CB: I recognized need in the community, I suppose. I was looking around at these well-meaning women in town who were heartbroken for a family in which a young mother had passed and I knew they would do anything to help. Naturally, there are several reasons why they might hesitate to get involved or to offer support to the young daughter, in particular. I thought, perhaps I can create a forum for us to talk about it, offer help to the family in a way that would not be intrusive, and support that is targeted so that it is when and how the father or family would appreciate it. I knew mentorship would become one of the aspects of empowerHER.
And, I suppose when looking back on my childhood and the wonderful layers of support I had following my mother’s passing, I realize I had a very difficult time talking about her and knew very few other young girls/women who could relate to my loss. Perhaps I feel in some ways, my grief remained unresolved until I finally found a way to talk about her and found others who could relate. For that reason, I knew empowerHER could offer the opportunity to young girls from different communities the opportunity to come together.
HM: Can you tell us about your mom? What was she like? What did she enjoy doing?
CB: My mom was a girl’s girl. She always had a big group of friends around her. She was funny, smart and beautiful. I was nine years old when she died and like most girls who lose their mother too young, she was angelic. She was perfect. However, as I got older and her family and her friends shared stories and I looked through pictures I realized she wasn’t perfect. She had flaws as do all of us, especially us moms of young children just trying to savor every moment (while worrying incessantly about them) and trying to get it right.
My mother was a teacher turned stay at home mom, turned Tupperware saleswoman (and great at it – we had the company car and all)!
HM: What has been the biggest challenge in starting empowerHER?
CB: Patience. If empowerHER is helpful or seen as a welcomed support in any of the girls lives, then I want (need) it to grow and be available to others across the country. But, it takes an incredible amount of time and resources to be in a position where you can make that happen.

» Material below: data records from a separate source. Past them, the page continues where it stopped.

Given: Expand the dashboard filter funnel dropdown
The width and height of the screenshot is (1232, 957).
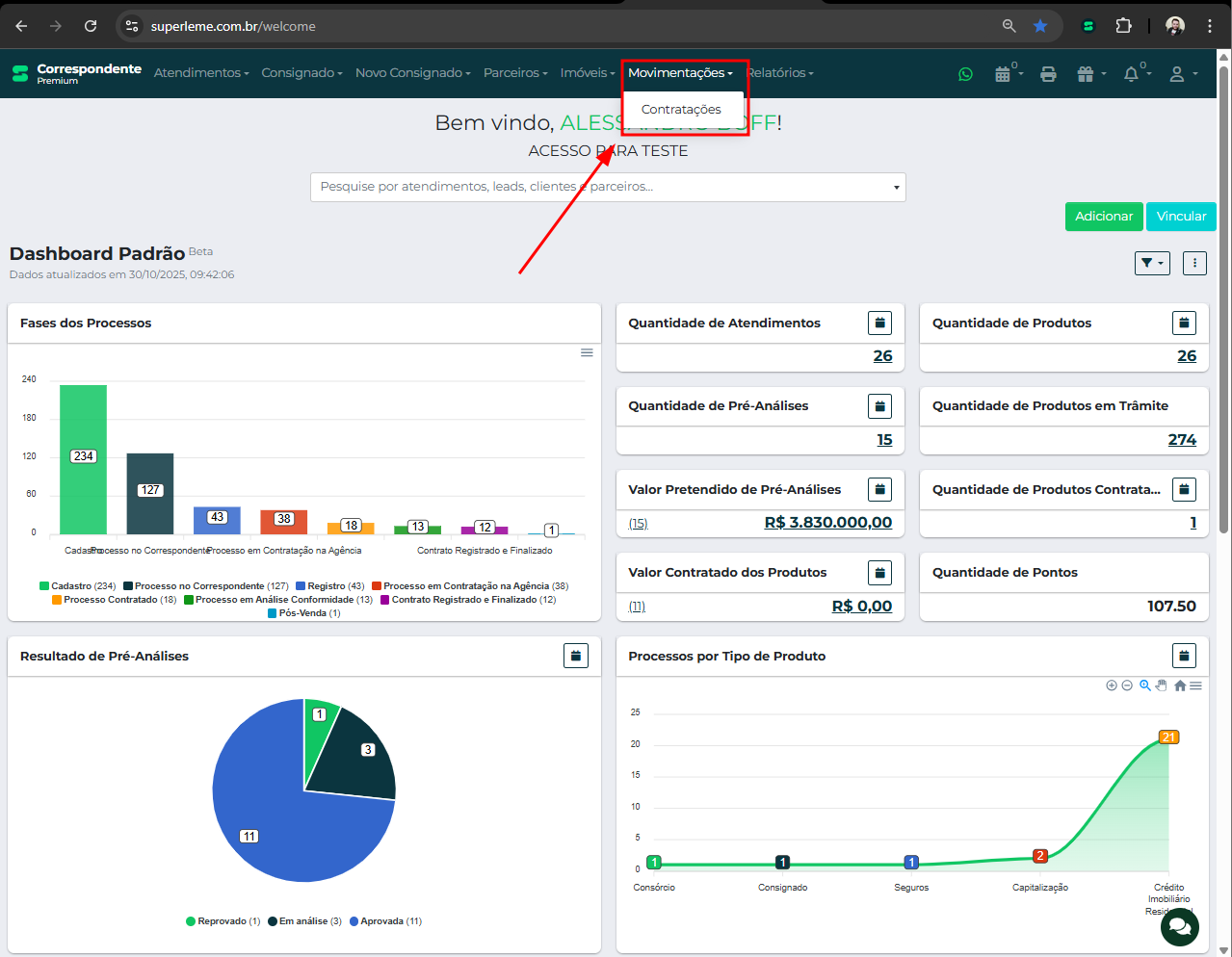Looking at the screenshot, I should coord(1151,263).
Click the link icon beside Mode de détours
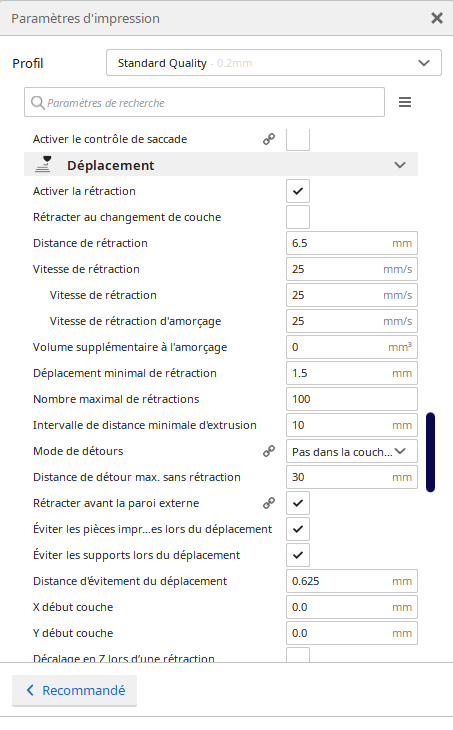Image resolution: width=453 pixels, height=730 pixels. (269, 451)
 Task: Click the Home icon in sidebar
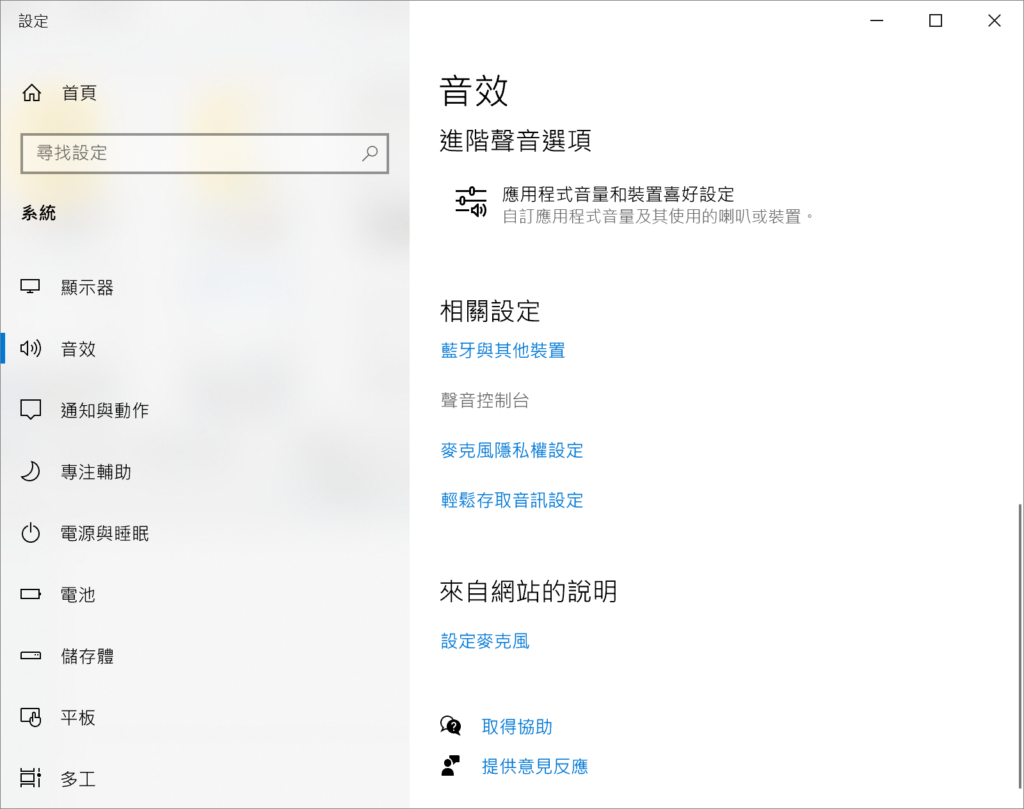32,93
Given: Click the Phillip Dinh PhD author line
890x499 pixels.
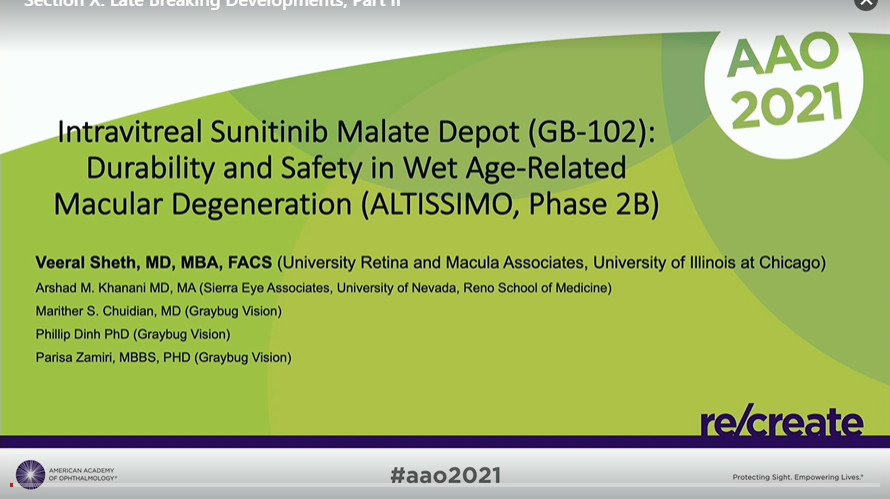Looking at the screenshot, I should pos(133,334).
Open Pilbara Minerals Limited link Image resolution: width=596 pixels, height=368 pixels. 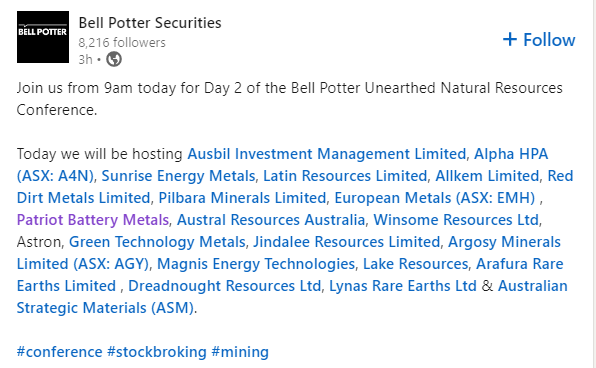(x=242, y=198)
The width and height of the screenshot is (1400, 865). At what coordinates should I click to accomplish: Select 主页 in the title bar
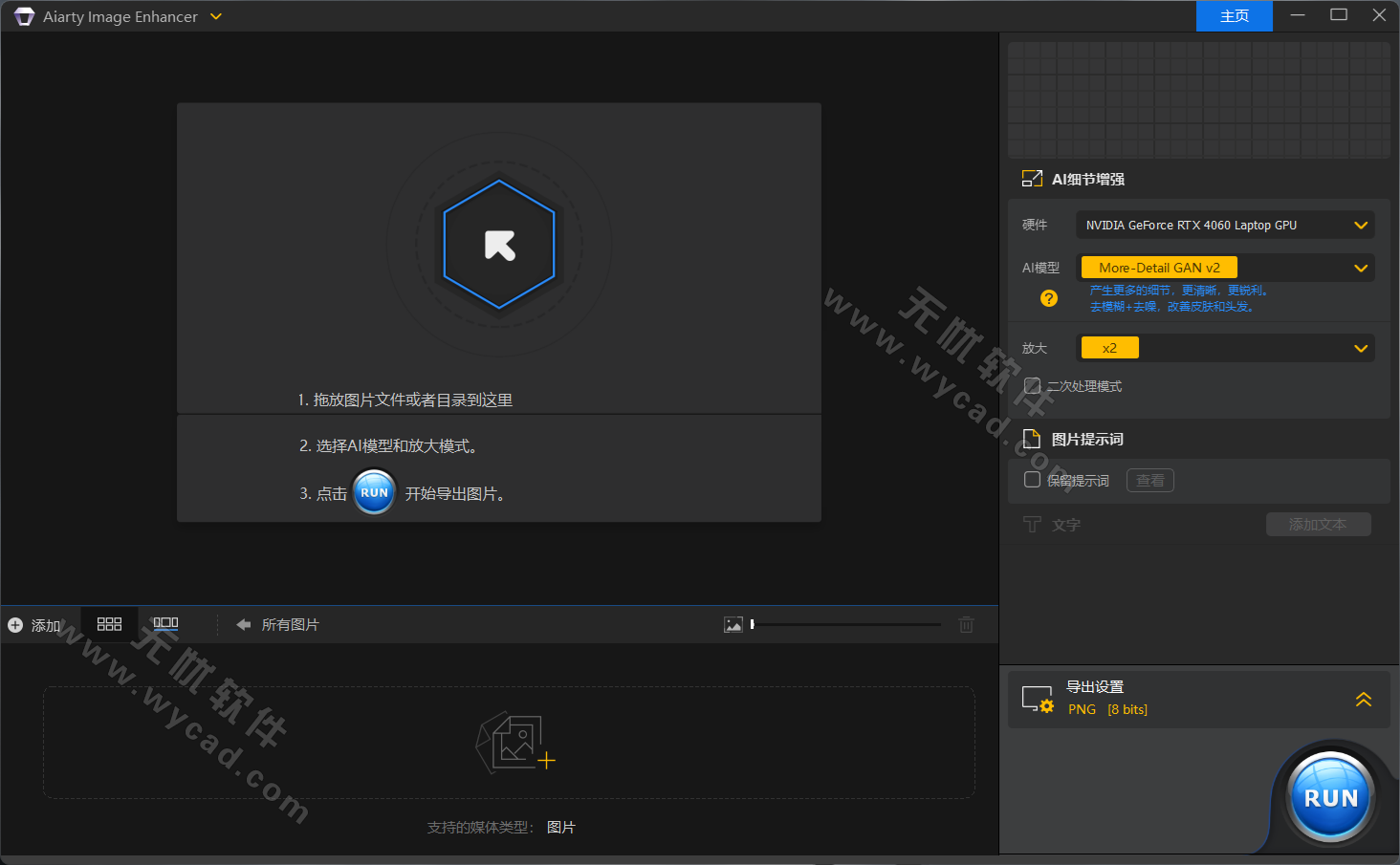point(1234,15)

For anyone who has ever thought of forming a nonprofit, I’m sure this would come as no surprise but it is much harder than one could ever imagine!
HM: What has been the biggest reward (so far)?

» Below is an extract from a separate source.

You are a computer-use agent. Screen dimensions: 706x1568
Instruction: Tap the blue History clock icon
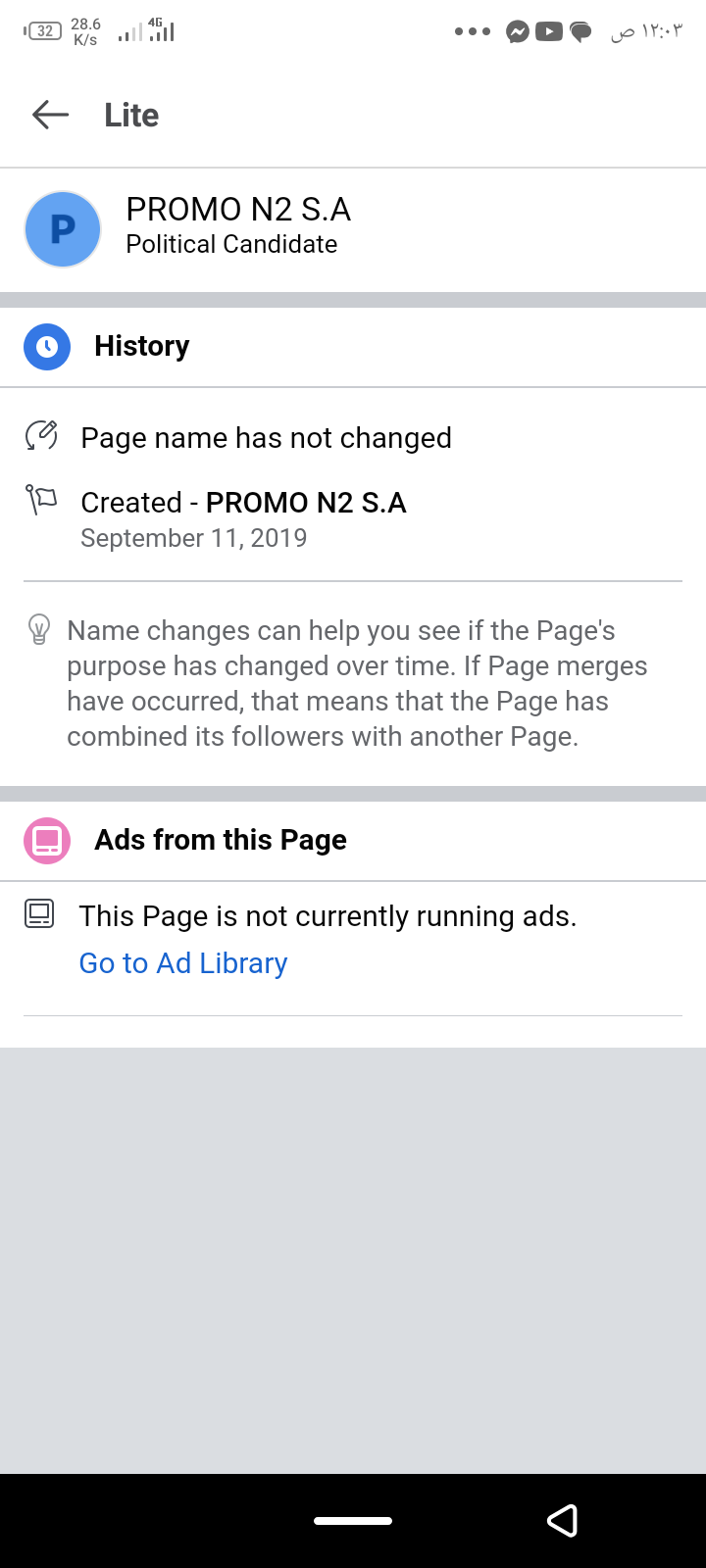pyautogui.click(x=47, y=346)
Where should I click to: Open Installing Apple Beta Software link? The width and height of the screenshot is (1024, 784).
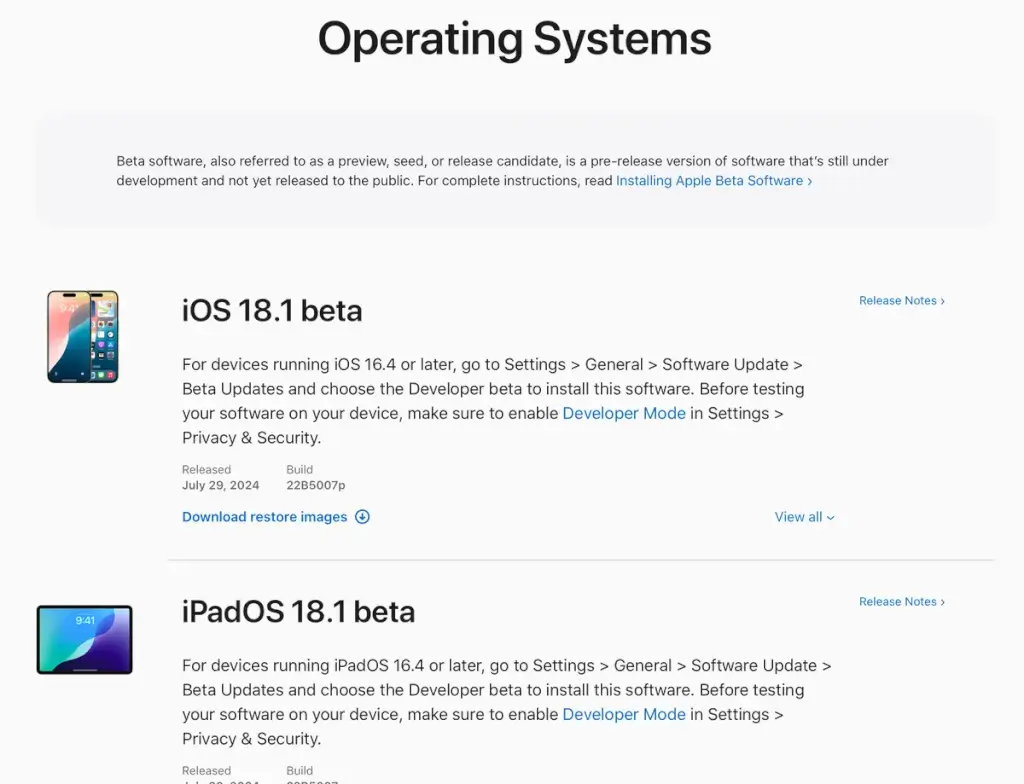click(x=714, y=181)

CB: The rewards are countless. To spend the time on a personal endeavor like this is a luxury that I don’t take for granted. To honor my mother with this, to pay tribute to my family and friends that helped me, and to offer some support, albeit small in the face of a tragedy, to a young girl is so gratifying. Truly immeasurable.

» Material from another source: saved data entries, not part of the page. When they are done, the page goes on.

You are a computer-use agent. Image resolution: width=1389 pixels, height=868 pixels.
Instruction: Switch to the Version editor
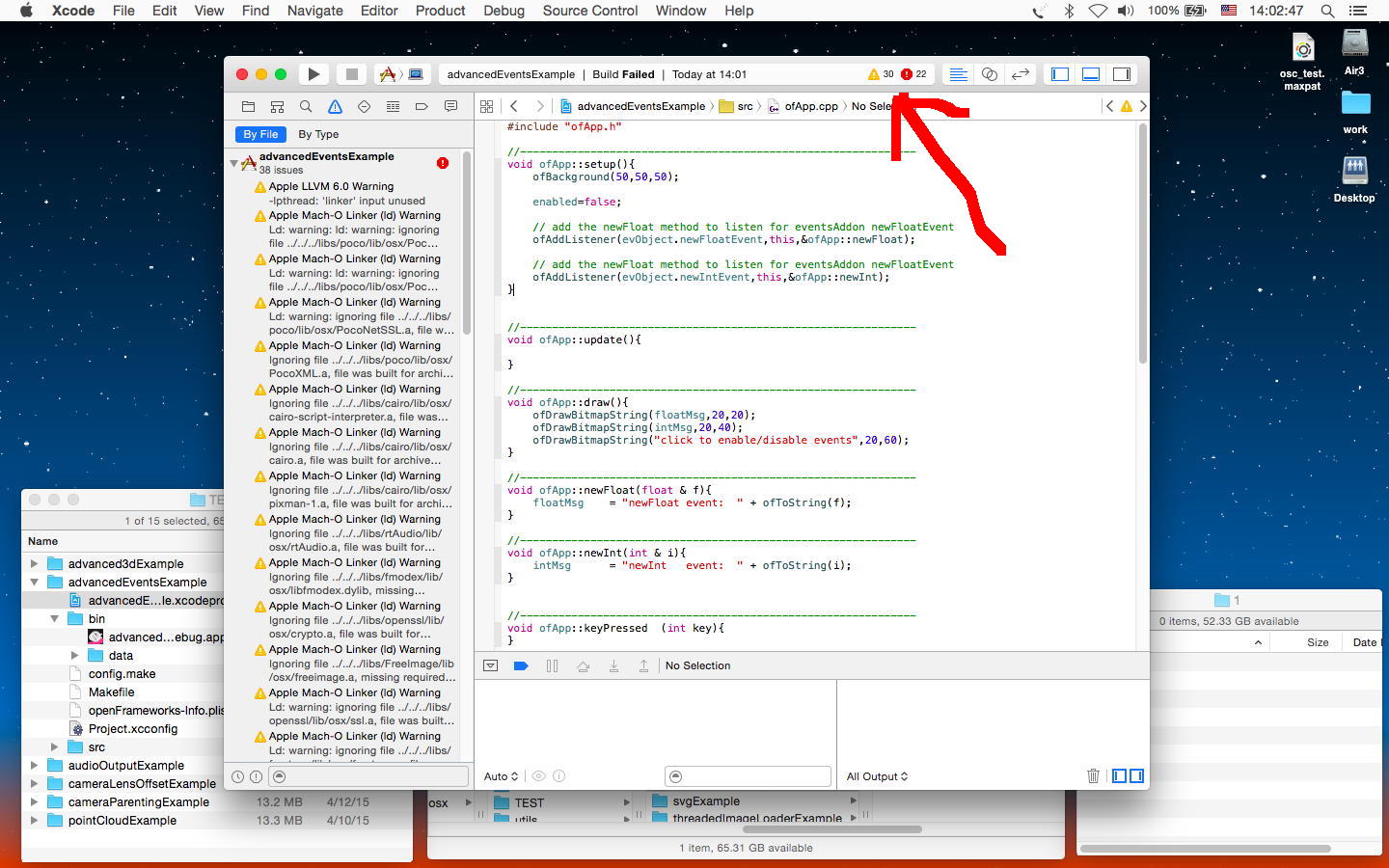(1020, 74)
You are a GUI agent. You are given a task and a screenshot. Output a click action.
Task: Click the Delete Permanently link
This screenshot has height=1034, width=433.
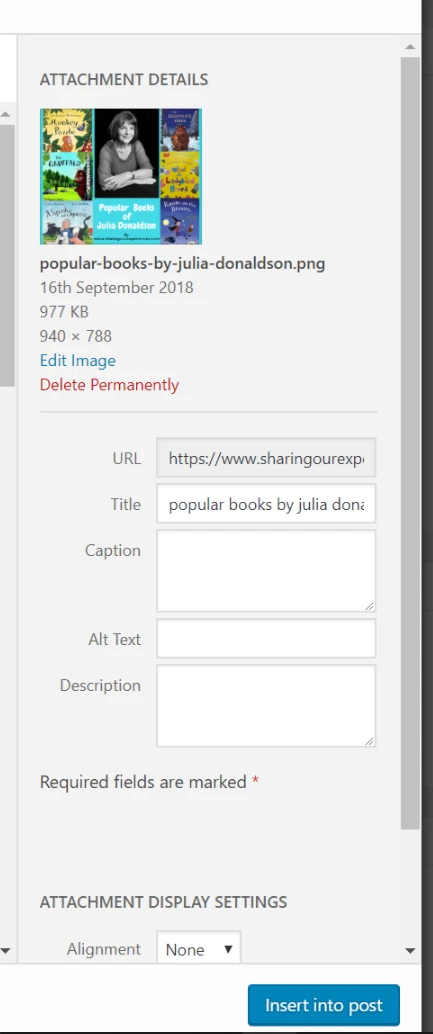point(109,385)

HM: What are your goals for the coming year?
CB: The 2014 Mother’s Day Retreat is our next big event and perhaps the sole event in which we were founded. We want to give the girls something to look forward to the week leading up to Mother’s Day…to pack their bags and get away. And, to be able to connect with others who can relate to their loss.
But the big picture goals include gathering as much feedback as possible. empowerHER needs big ideas and to hear from as many people as possible about just how to help. I personally would like to hear from more families and young girls about just what might be most helpful at different times in their lives. But, most importantly I want to offer young girls a place where they can talk freely about their mother, share their grief and also celebrate their mother who so desperately would want them to be happy. I want them to see all the beautiful things in this world that are still at their fingertips.
You could also say one of my goals is to simply keep moving forward when there are many times it feels this is far too big an undertaking and quite simply an impossible idea.
HM: How can people help this wonderful organization?
CB: Donations of any amount are so impactful. As a volunteer-driven organization fundraising can be time consuming and therefore can take away from our mission-related activities. And, we are in need of your big ideas! We need thought leaders; visionaries who can help outline a plan that will have the greatest impact.